AIM OF THE EXERCISE = In the material below, find every line containing the string "Your" and return it.

(EXTRACTED MATERIAL Opens)

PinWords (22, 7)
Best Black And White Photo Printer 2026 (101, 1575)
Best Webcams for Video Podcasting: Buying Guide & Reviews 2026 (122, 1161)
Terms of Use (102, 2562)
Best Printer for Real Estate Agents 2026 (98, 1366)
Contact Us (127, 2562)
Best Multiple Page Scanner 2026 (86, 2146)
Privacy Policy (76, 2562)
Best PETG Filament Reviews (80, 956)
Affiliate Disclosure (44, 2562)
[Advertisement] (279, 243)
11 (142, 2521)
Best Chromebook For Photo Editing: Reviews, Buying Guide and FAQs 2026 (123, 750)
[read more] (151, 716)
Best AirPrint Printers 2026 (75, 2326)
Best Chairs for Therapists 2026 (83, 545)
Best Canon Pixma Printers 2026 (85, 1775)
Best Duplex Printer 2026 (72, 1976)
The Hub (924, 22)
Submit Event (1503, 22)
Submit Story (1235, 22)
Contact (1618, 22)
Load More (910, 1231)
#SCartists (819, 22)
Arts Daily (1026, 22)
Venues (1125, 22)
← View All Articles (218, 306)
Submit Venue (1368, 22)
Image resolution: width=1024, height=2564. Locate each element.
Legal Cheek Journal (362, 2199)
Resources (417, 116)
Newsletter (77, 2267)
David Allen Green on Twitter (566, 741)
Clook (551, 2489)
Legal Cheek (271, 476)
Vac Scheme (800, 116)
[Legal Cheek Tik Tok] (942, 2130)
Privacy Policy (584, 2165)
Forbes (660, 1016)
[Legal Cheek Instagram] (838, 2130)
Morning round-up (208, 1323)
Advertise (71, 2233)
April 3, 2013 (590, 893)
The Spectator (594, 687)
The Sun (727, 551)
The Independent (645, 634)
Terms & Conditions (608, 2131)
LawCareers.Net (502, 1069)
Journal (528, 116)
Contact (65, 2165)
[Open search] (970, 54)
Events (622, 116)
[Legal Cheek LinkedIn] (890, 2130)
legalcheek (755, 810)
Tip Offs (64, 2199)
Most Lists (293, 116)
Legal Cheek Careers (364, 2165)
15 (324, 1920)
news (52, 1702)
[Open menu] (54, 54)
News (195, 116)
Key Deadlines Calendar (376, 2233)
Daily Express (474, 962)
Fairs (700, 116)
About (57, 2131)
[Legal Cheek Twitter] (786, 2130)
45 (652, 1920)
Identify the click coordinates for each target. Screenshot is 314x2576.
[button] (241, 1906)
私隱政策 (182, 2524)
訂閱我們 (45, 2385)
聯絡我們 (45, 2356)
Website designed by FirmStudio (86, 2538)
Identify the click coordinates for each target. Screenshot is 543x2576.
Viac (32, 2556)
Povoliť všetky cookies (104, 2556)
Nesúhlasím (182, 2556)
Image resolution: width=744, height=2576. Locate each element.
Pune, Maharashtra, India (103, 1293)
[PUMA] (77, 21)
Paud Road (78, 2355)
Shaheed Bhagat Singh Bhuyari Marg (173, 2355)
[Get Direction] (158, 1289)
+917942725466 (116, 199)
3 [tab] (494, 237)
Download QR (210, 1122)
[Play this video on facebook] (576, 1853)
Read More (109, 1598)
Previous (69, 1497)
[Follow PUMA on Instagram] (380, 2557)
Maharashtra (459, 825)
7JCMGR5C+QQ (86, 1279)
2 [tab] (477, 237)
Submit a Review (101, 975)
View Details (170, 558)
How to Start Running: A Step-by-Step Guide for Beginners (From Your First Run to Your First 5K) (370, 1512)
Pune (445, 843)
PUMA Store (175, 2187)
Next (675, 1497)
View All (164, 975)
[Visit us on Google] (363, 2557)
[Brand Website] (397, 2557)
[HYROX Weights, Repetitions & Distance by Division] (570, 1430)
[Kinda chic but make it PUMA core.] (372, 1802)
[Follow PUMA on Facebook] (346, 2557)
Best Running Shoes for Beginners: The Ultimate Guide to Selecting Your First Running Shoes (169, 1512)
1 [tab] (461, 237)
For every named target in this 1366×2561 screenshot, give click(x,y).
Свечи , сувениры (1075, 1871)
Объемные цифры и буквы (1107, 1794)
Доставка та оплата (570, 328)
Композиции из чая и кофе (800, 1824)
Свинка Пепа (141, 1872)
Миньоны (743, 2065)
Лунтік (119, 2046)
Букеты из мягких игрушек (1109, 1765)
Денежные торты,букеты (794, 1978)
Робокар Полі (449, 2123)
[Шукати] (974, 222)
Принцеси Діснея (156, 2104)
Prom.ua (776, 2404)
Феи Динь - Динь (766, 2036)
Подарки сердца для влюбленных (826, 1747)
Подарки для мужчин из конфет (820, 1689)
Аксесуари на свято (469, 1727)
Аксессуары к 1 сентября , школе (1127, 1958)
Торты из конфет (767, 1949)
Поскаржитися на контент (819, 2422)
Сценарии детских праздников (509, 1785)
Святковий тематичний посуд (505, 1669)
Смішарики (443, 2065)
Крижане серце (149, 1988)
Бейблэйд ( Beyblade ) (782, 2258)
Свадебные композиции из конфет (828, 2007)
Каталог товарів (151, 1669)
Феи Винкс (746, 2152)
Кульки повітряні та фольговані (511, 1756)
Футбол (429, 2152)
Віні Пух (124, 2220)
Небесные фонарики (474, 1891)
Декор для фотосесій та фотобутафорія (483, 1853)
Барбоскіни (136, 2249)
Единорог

(EXTRACTED MATERIAL Closes)

EXERCISE OUTPUT =
How to Start Running: A Step-by-Step Guide for Beginners (From Your First Run to Your First 5K) (370, 1512)
Best Running Shoes for Beginners: The Ultimate Guide to Selecting Your First Running Shoes (169, 1512)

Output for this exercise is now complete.